Bush has opened up a double-digit lead in a second poll released after the wrap-up of the Republican National Convention. The Newsweek poll showed Bush at 52 percent, Democrat John Kerry at 41 percent and independent Ralph Nader at 3 percent.
Kerry had a 49-42 edge while Nader had 3 percent in a Newsweek poll released right after the Democratic National Convention.
The poll of 1,008 registered voters was taken Thursday and Friday and has a margin of sampling error of plus or minus 3 percentage points.
Bush made an unscheduled stop on his bus tour at the Chagrin Falls Popcorn Shop, where he ordered a vanilla custard.
Asked about new polls that show him surging ahead of Kerry, Bush shrugged and said: ``I've got a lot of work to do.''
Bush won Ohio's 20 electoral votes in 2000, as has every other Republican ever elected president. Voters in Ohio have picked the winning presidential candidate in every election since 1964. Bush is vulnerable this election because the state has lost more than 200,000 jobs there since he took office.

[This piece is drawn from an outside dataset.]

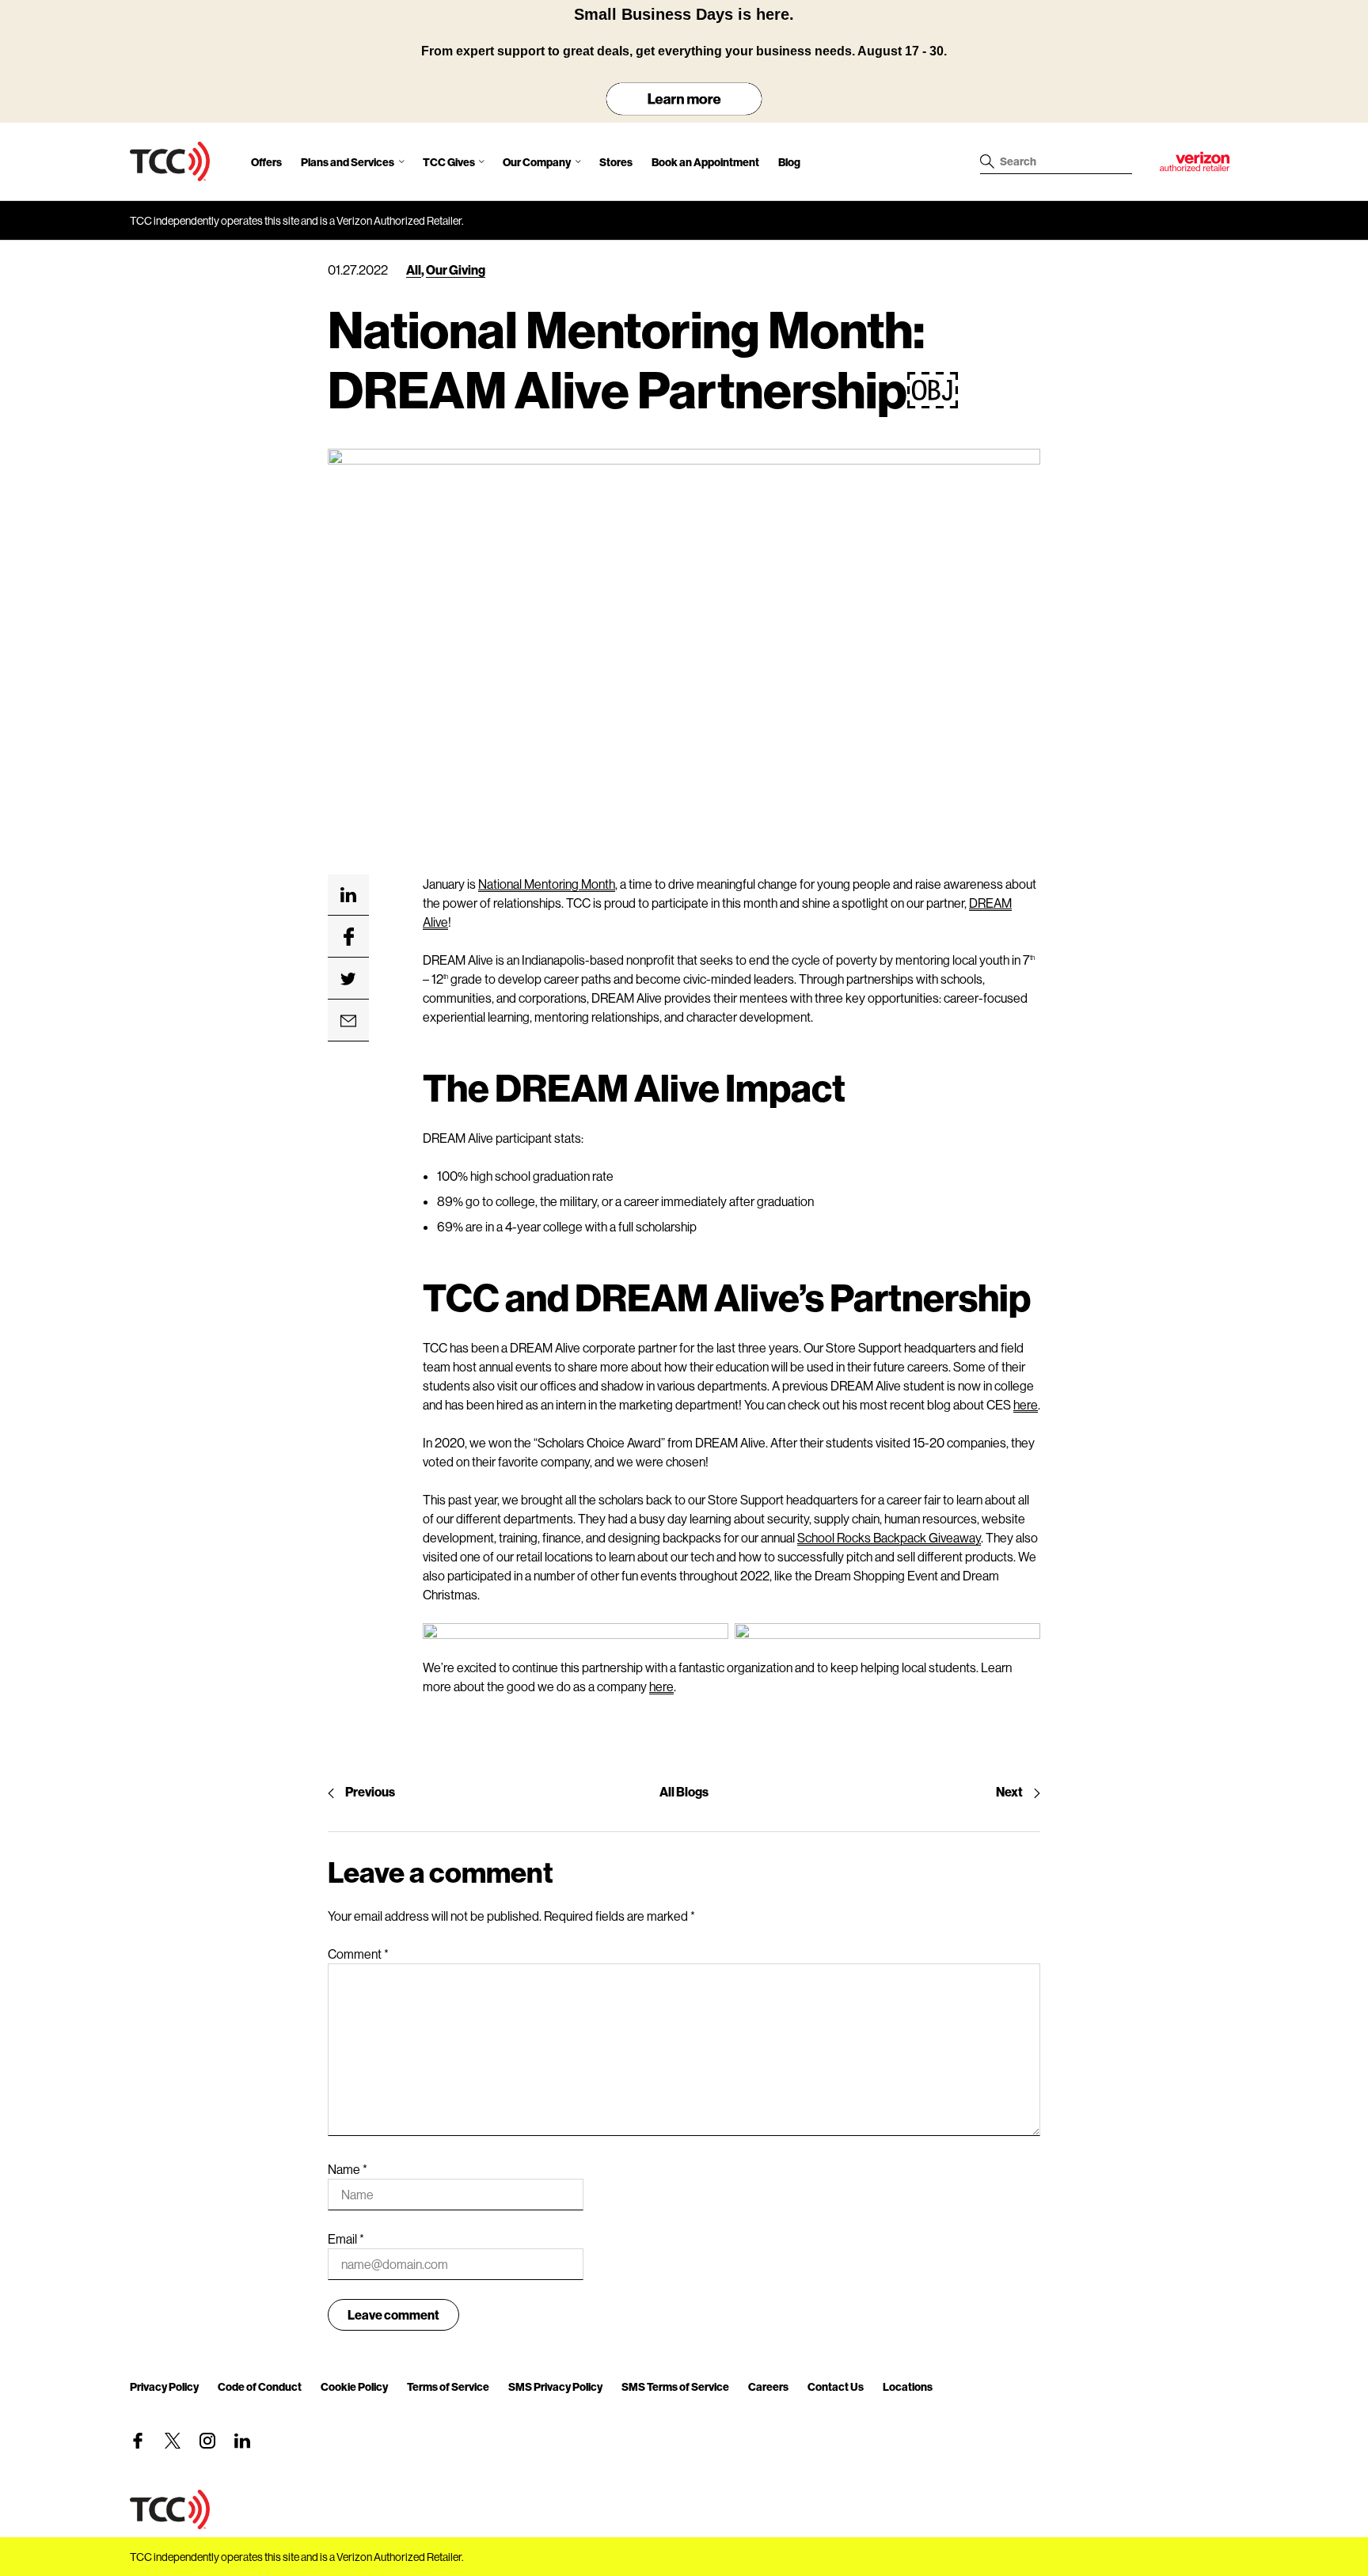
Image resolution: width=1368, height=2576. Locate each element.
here (1025, 1404)
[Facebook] (137, 2440)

``The world is changing dramatically for American workers,'' Bush said in his weekly radio address Saturday. ``The global market is expanding, creating new markets for our goods and new competition for our people. Workers are changing jobs more often, and they need new skills to stay ahead.''
Like Bush, Kerry used the Democrats' weekly broadcast to press his case on jobs.
``President Bush is now certain to be the first president since Herbert Hoover and the Great Depression who didn't create a single new job,'' he said.
``We need to put Americans back to work to get the American economy working,'' Kerry said. ``And not just in any jobs but in good jobs that actually let you pay your bills and build your dreams.''
Sen. John Edwards, Kerry's running mate, was on a bus tour Saturday through Wisconsin. Vice President Dick Cheney planned an afternoon rally in New Mexico.